Так мало писатели ценят важность прямого видения и опыта, что они в целом молчат о том, что сами видели и чувствовали, и обильны в сообщении опыта других. Более того, они настоятельно побуждаются говорить то, что, как они знают, думают другие, и что, следовательно, от них самих можно ожидать. Они как будто встревожены своей собственной индивидуальностью и подавляют все ее следы, чтобы уловить общий тон. Такие люди могут, действительно, быть полезны в обычной торговле Литературой как дистрибьюторы. Все, что я хочу указать, это то, что они дистрибьюторы, а не производители. Торговля может обслуживаться репортерами из вторых рук не меньше, чем оригинальными провидцами; но мы должны понимать, что эта услуга коммерческая, а не литературная. Общий запас знаний не получает от этого никакого прибавления. Человек, который обнаруживает новый факт, новое свойство в знакомом веществе, добавляет к науке века; но человек, который излагает всю систему вселенной по отчетам других, непросветленный новыми концепциями своего собственного, не добавляет ни крупицы к общему запасу. Великие писатели могут быть узнаны по их заботе об аутентичности. Обычный инцидент, простое явление, которое было частью их опыта, часто подвергается тому, что можно назвать «преображением» в их душах, и выходит в форме Искусства; в то время как многие волнующие мир события, в которых они не были участниками, или величественные явления, свидетелями которых они никогда не были, оставлены ими на несомненную некомпетентность писателей, которые воображают, что прекрасные темы делают прекрасные работы. Либо великий писатель оставляет такие материалы нетронутыми, либо он использует их как средство для более заветных, потому что более аутентичных известий, — он рисует руины империи как живописный фон для своей картины бедствия двух простых сердец. Низший писатель, потому что он не делает акцента на аутентичности, не может понять этого избегания внушительных тем. Осужденный наивной неспособностью быть репортером, а не провидцем, он надеется сиять отраженным светом своих предметов. Естественно для него принимать амбициозное искусство за высокое искусство. Он не чувствует, что лучшее — это самое высокое.
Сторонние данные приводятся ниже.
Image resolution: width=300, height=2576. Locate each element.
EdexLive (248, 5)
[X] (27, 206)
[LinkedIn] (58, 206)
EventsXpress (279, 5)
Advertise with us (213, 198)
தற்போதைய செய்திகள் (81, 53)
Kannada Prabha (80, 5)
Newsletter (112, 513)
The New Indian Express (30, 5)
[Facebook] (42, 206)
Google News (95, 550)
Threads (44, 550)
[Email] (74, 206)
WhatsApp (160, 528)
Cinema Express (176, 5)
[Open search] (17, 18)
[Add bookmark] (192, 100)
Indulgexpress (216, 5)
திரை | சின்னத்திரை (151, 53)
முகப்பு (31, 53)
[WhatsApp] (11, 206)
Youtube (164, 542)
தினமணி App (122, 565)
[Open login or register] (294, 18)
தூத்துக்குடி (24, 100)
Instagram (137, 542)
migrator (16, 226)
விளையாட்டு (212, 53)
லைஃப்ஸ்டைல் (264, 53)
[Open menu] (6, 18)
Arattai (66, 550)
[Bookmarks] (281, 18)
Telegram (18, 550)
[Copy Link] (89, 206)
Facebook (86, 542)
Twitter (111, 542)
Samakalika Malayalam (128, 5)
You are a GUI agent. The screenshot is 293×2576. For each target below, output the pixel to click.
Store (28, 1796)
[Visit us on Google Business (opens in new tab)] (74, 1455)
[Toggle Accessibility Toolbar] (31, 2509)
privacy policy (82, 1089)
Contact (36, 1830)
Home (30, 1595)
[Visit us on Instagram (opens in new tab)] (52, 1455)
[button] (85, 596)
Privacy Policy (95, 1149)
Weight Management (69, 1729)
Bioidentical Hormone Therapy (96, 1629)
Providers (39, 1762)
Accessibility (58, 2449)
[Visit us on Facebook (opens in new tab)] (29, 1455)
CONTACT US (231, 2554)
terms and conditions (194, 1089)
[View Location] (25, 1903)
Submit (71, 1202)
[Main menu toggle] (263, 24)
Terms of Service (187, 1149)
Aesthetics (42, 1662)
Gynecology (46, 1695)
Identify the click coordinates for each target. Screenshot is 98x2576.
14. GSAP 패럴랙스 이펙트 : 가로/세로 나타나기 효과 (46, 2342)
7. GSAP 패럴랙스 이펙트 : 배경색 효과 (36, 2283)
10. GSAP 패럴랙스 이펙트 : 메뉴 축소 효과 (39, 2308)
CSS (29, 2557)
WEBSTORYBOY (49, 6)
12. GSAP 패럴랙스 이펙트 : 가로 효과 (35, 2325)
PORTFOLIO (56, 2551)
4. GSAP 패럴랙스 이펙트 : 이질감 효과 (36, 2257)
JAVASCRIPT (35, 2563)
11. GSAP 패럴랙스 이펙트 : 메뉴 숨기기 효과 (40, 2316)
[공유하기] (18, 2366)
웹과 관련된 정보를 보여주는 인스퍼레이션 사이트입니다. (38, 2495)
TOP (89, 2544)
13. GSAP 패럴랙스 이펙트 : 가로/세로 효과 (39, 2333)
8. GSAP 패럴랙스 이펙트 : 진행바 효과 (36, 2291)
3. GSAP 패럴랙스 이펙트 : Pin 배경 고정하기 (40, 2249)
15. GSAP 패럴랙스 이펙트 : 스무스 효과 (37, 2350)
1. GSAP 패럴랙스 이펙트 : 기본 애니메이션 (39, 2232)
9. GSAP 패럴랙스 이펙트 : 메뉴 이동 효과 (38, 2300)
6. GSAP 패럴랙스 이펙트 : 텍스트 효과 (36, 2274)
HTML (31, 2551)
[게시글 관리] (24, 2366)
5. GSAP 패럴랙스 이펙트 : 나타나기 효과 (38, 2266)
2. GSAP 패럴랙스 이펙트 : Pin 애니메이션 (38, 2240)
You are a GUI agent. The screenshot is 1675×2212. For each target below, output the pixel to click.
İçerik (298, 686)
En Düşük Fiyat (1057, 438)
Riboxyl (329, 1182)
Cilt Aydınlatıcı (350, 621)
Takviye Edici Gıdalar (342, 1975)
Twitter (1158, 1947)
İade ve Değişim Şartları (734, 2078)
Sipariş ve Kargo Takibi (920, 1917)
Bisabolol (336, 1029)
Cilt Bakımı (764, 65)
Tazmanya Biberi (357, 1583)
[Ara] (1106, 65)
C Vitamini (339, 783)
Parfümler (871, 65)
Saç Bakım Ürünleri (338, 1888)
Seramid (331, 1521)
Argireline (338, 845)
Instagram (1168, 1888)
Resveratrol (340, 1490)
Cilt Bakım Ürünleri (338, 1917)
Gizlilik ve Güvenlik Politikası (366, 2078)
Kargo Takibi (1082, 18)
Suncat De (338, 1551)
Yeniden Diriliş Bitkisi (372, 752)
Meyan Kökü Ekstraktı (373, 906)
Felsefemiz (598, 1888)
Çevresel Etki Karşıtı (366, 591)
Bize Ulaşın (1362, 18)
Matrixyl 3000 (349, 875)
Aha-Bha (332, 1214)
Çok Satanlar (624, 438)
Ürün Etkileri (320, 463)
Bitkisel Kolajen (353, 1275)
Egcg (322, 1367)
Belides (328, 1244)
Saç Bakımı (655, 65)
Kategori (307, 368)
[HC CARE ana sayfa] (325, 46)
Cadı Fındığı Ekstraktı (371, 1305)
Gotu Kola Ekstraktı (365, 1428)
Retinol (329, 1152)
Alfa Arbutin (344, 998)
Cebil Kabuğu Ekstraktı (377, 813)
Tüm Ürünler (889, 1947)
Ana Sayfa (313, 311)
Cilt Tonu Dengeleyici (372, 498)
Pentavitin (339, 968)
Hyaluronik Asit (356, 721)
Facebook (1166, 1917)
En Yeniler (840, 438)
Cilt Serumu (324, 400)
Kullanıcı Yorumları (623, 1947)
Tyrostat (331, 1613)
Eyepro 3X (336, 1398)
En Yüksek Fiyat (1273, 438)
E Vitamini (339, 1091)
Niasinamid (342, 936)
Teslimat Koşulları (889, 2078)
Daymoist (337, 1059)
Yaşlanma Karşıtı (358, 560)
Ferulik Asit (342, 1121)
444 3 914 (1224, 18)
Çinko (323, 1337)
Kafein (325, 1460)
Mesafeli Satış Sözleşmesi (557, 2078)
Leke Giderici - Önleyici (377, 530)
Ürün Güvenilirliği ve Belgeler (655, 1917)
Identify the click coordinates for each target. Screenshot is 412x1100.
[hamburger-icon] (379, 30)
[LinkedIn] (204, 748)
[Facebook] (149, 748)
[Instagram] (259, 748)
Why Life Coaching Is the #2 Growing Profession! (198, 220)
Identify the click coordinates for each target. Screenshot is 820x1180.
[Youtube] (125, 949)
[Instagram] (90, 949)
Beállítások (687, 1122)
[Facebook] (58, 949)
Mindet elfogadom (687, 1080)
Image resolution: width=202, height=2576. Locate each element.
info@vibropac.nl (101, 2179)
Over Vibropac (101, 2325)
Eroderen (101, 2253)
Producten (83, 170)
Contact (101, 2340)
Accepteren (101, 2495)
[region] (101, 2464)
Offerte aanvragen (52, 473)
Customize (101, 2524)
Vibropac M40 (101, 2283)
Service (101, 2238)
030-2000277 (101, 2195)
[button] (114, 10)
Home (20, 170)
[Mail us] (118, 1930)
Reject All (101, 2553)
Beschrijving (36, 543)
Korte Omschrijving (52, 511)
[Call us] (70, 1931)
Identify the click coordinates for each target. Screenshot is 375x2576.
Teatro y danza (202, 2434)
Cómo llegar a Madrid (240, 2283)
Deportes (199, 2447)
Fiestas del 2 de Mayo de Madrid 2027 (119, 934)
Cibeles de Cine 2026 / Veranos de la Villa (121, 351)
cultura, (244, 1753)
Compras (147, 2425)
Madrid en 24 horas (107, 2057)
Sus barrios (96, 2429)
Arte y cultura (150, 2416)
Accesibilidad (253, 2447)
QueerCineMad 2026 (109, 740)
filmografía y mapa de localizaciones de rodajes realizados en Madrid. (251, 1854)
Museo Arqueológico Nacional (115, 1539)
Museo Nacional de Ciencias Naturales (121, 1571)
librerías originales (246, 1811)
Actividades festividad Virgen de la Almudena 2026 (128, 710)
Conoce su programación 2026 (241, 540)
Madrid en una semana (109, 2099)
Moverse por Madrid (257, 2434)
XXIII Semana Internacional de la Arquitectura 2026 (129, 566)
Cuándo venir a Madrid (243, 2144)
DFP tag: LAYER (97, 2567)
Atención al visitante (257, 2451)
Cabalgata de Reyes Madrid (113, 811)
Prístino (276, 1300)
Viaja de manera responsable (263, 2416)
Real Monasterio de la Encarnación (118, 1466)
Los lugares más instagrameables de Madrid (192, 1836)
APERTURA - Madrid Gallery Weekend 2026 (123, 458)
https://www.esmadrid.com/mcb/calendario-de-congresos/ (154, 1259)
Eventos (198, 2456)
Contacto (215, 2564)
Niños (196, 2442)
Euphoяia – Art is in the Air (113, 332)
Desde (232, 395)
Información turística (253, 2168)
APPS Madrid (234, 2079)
Я не утверждаю, что низшие писатели воздерживаются от знакомого и тривиального. Напротив, как подражатели, они подражают всему, что великие писатели показали как источники интереса. Но их уклон — в сторону великих предметов. Они не делают новых попыток в направлении личного опыта. Они молчат обо всем, что действительно видели сами. Неспособные увидеть глубокое значение того, что является общим, они спонтанно поворачиваются к необычному.

В наши дни существует мода в Литературе и в Искусстве вообще, которая очень прискорбна и которая может, на поверхностный взгляд, казаться расходящейся с тем, что только что было сказано. Эта мода — реализм сюртука и жилета, ползучая робость изобретения, движущаяся почти исключительно среди сцен гостиничного существования, со всеми сдержанностями и мелочностями гостиничных условностей. Художники стали фотографами и направили камеру на вульгарности жизни, вместо того чтобы представлять более страстные движения жизни. Большинство книг и картин обращены к нашим низшим способностям; они не делают никаких усилий, так как у них нет силы волновать наши глубокие эмоции заражением великих идей. Мало что из того, что делает жизнь благородной и торжественной, отражено в Искусстве наших дней; развлекать вялую аудиторию кажется его высшей целью. Видя это, некоторые из моих читателей могут спросить, не были ли художники верны закону, который я изложил, и решили рисовать маленькие вещи, которые они видели, а не великие вещи, которые они не видели? Ответ прост. По большей части художники не рисовали то, что видели, а были ложными и условными в своем притворном реализме. И всякий раз, когда они рисовали правдиво, они рисовали успешно. Аутентичность их работы придала ей всю ценность, которую по природе вещей такая работа могла иметь. Портрет Тициана «Молодой человек с перчаткой» — великое произведение искусства, хотя и не великого искусства. Он бесконечно выше портрета Кромвеля, сделанного художником, неспособным заглянуть в великую душу Кромвеля и заставить нас увидеть ее; но он бесконечно ниже «Динария кесаря», «Святого Петра-мученика» или «Вознесения» Тициана. «Северный фермер» Теннисона несравненно больше как стихотворение, чем амбициозный «Фестус» мистера Бейли; но «Северный фермер» далеко ниже «Улисса» или «Гвиневры», потому что движется на более низком уровне и записывает факты более низкой жизни.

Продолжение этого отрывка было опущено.